I was asked to help program a series of English literary events for next week. Fierté Montréal gave me a small budget and with it I was able to secure travel and accommodation for a guest of honour. I choose journalist and non-fiction writer Kamal Al-Solaylee.
It’s not often we get writers like Kamal in town. Montreal has a very small English market for books, and publishers rarely send authors on book tours anymore. During the last few years, I reached out to Kamal several times to ask him if he thought he might be coming through Montreal. If he ever did, I told him, I’d be happy to build an event around his trip.
Thankfully now – with Fierté Montréal’s help – he will be my guest on Monday at Never Apart to talk about his two books. There is so much to talk about. Kamal’s first book, Intolerable: A Memoir of Extremes recounts the story of his youth, growing up as a gay man in the Middle East. His latest, Brown: What Being Brown in the World Today Means (to Everyone) is a fascinating look at what it is like to have darker skin in 10 different countries.
In addition to this event, I have programmed two others. The Violet Hour features readings and performances by LGBTQ writers and artists. And Authors in Undies is exactly what it sounds like – an evening of readings by writers in their underwear (it’s all for a good cause: the funds we raise will go to AIDS Community Care Montreal).

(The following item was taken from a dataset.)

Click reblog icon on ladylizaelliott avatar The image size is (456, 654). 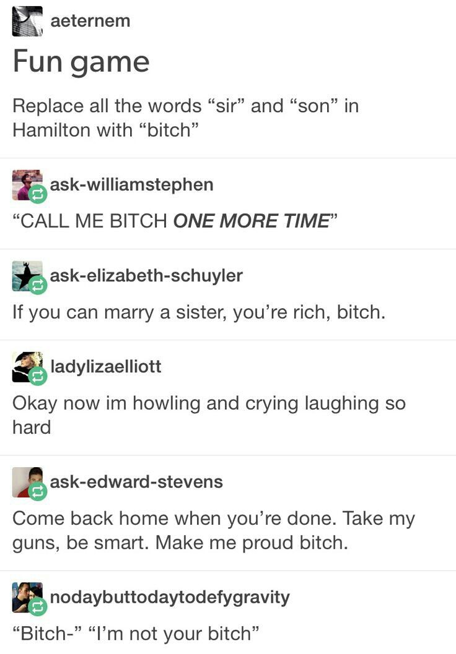(x=38, y=376)
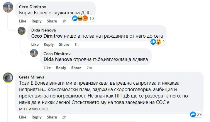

Monday, August 14: Literary Pride: Kamal Al-Solaylee
7 PM (doors at 6:30 PM)
Venue: Never Apart (7049 St. Urbain)
Wednesday, August 16: The Violet Hour
6 PM (doors at 5:30 PM)
Venue: Stock Bar (1171 Rue Sainte-Catherine East), 18 and over
Friday, August 18: Authors in Undies
6 PM (doors at 5:30 PM)
Venue: Stock Bar (1171 Rue Sainte-Catherine East), 18 and over
Admission: $5 suggested donation (all proceeds go to AIDS Community Care Montreal)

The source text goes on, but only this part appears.